The first of these, "Stick to the Plan," is the strategy of focusing on discretionary line-item expenses and effectively giving in to market forces for the variable drivers of success. In this strategy, topline revenues and labor expenses "just happen," and focusing on fixed costs, like FF&E, vendor expenses, and commissions takes on an importance that far exceeds the reason these line items exist in the first place. Some management contracts actually encourage this strategy, rewarding operators who hit discretionary spend targets and effectively ignoring the variable elements of the plan. Hotels using this approach do fine in good markets (with rising occupancy and low labor costs), but they only lead their competitors if their location is dramatically superior.
In the second strategy, "Figure out how to make our budget numbers," operators focus on the bottom line metrics that really indicate hotel performance - GOP, GOPPAR (per available room), and Net Operating Income (NOI) - and explore any and all tactics which will improve the likelihood of hitting these numbers. On the revenue side, these operators experiment aggressively with distribution channels and sales tactics, seeking premium rates and new sources of occupancy even if these come at a variable cost (commission) that was not budgeted.
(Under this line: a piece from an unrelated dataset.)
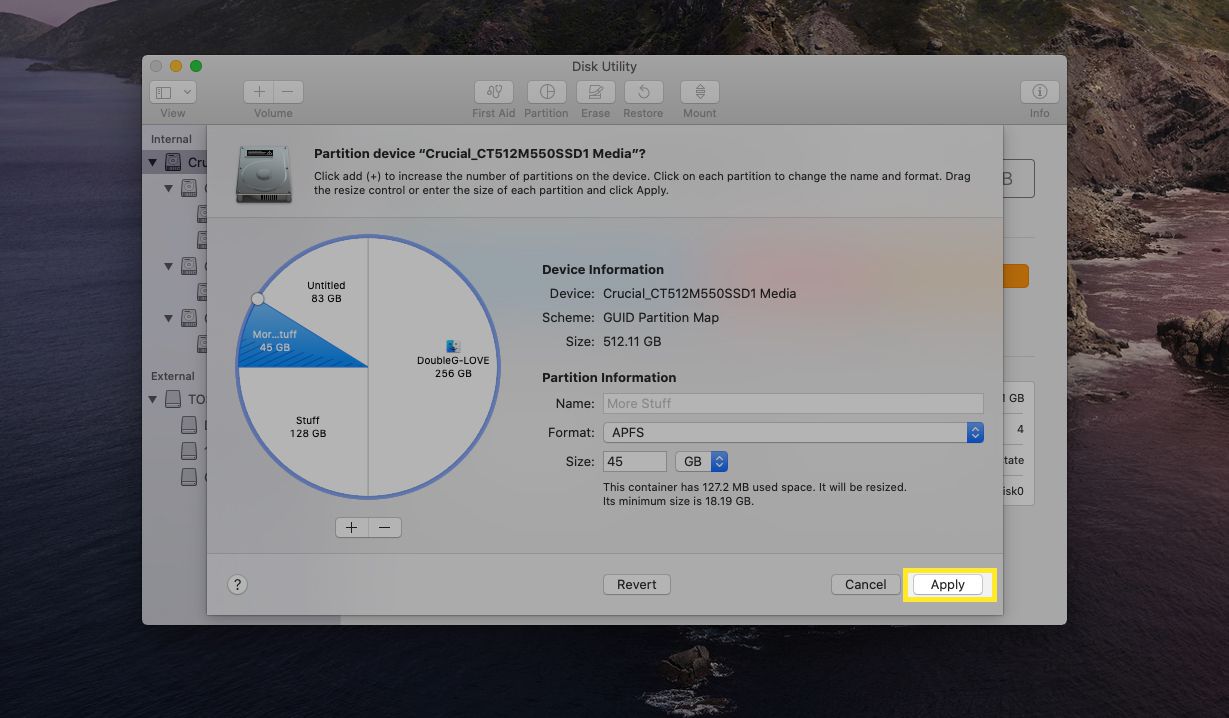Click the Revert button

[x=636, y=585]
The argument here is that such actions either pay for themselves or don't cost much (because the associated revenues do not materialize).
On the cost side, labor is the first item that should be examined. EVERY hotel has inefficiencies in its labor expense. For most hotels, overscheduling, excessive overtime, and over-use of contractors is commonplace. The challenge is that these excesses are hard to see from a top-down, periodic perspective. Housekeeping is commonly overscheduled by 10-20% on a daily basis. Most overtime costs are spread across a large number of employees in very small amounts (1-3 hours per week) with no real connection to changing business needs. Contractor management often offers low visibility of scheduling, and associated costs are billed so far in arrears that excess is impossible to avoid without better controls. For all of these drivers of labor expense excess, a solid labor management program with actionable, property-level controls and tools, is the answer. Select Service hotels using labor management are reducing labor costs by 4% to 6% in the first year, and Full Service properties are saving as much as 12% to 15%, depending upon the complexity of their operations.
With this kind of saving potential, successful managers (pursuing the "Figure it out" strategy) are asking themselves, "what is it costing me to NOT do these things?" while their more passive counterparts are only looking at the vendor costs and how they fit into the annual spending plan.
What strategy do you think an owner prefers? In our experience, no owner has ever been upset about increasing profits. We have also never heard of an owner who awarded bonuses to an underperforming hotel that managed to avoid the cost associated with increased revenues or reduced expenses. What are your thoughts? Are we right? Or are there owners out there who care more about discretionary line items than overall performance relative to budget?